Exercise goal - Pick out each line of the data below that contains the string "every", and copy those lines. Case matters, so a line counts only if the capitalization matches.

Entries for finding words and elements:

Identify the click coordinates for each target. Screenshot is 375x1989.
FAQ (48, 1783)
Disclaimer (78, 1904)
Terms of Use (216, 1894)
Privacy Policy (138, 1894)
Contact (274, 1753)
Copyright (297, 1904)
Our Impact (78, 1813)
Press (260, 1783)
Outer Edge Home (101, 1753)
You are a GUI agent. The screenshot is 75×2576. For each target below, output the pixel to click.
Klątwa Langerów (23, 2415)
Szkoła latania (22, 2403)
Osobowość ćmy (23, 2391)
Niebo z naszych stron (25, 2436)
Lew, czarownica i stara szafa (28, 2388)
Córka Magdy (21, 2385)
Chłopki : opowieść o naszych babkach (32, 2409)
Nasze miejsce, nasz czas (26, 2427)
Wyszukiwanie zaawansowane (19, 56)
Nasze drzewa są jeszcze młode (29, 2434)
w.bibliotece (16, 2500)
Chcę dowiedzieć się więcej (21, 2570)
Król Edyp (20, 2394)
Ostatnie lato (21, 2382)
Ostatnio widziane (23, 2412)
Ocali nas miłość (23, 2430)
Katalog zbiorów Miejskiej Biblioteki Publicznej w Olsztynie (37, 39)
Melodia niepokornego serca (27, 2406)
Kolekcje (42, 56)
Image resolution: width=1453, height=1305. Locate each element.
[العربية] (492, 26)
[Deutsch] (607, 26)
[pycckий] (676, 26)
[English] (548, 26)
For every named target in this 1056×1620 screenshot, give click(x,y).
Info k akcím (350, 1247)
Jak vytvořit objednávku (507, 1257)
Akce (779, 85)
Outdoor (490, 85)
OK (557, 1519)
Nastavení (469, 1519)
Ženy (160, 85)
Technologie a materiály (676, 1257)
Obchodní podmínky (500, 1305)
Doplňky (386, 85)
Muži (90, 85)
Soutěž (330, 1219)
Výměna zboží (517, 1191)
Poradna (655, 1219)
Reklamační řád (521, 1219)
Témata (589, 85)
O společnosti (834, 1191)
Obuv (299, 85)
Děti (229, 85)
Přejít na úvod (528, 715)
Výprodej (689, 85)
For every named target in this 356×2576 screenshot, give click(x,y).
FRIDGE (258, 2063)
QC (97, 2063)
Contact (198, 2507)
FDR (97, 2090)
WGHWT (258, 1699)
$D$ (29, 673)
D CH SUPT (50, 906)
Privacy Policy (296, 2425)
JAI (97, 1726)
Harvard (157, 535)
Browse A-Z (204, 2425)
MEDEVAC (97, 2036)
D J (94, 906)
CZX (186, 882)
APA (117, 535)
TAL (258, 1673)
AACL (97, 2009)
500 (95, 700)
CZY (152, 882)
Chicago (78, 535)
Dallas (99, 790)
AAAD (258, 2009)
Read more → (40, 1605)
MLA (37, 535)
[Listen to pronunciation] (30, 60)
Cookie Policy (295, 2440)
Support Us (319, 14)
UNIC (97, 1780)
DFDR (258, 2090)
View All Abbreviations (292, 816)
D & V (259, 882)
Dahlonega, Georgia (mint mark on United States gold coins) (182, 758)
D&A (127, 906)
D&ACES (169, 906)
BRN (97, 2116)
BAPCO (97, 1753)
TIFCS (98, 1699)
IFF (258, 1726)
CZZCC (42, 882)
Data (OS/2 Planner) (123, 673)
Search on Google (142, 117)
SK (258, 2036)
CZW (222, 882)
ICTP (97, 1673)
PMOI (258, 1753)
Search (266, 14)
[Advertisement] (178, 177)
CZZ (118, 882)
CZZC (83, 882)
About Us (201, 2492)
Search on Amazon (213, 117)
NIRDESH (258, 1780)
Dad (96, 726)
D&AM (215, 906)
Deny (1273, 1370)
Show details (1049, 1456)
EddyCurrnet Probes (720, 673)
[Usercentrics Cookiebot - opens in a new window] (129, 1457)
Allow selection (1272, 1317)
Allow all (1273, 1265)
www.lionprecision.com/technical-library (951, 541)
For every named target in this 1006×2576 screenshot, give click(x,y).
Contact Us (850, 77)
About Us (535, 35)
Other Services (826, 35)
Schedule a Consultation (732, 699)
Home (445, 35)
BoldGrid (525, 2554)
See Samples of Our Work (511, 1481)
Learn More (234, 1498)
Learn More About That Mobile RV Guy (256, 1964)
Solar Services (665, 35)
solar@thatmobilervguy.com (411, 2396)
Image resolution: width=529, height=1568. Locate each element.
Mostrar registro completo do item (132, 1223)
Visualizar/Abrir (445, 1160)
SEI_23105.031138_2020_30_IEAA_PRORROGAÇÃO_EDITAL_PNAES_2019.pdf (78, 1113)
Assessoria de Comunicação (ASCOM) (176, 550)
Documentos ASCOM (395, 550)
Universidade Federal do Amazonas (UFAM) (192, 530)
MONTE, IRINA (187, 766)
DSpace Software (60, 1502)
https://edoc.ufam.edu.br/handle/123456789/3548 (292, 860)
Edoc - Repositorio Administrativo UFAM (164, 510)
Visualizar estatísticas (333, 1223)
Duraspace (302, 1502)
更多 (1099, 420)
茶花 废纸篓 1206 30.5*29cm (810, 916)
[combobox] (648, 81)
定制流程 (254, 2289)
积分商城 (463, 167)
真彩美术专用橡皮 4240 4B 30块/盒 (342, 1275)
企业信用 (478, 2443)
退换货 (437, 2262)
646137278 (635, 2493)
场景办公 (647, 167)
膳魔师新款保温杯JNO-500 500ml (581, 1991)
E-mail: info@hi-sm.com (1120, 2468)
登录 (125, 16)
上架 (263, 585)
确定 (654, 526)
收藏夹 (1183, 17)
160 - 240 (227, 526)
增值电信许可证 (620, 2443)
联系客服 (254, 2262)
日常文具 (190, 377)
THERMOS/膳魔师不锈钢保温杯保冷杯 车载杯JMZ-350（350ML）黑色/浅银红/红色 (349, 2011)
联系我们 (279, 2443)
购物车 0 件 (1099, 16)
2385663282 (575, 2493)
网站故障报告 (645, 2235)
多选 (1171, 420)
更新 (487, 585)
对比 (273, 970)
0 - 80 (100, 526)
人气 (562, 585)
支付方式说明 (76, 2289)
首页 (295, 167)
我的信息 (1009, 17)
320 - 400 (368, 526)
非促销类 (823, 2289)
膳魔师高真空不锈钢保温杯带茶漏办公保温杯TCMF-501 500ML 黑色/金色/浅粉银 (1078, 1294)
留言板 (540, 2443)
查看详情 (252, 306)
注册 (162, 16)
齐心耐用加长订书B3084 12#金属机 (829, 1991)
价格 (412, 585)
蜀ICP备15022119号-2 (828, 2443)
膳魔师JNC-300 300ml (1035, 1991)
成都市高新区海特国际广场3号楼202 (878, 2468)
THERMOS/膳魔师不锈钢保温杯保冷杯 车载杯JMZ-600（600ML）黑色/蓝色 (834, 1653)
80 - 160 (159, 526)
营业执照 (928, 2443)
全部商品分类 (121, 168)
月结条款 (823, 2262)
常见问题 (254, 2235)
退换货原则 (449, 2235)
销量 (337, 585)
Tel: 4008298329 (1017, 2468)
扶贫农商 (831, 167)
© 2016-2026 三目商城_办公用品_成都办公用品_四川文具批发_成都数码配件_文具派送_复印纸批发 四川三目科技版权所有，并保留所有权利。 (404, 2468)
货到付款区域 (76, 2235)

The solution -
For every named target in this 1056×1620 screenshot, give click(x,y).
For every named target in this 356×2576 screenshot, give click(x,y).
For every named target in this 1006×2576 screenshot, give click(x,y).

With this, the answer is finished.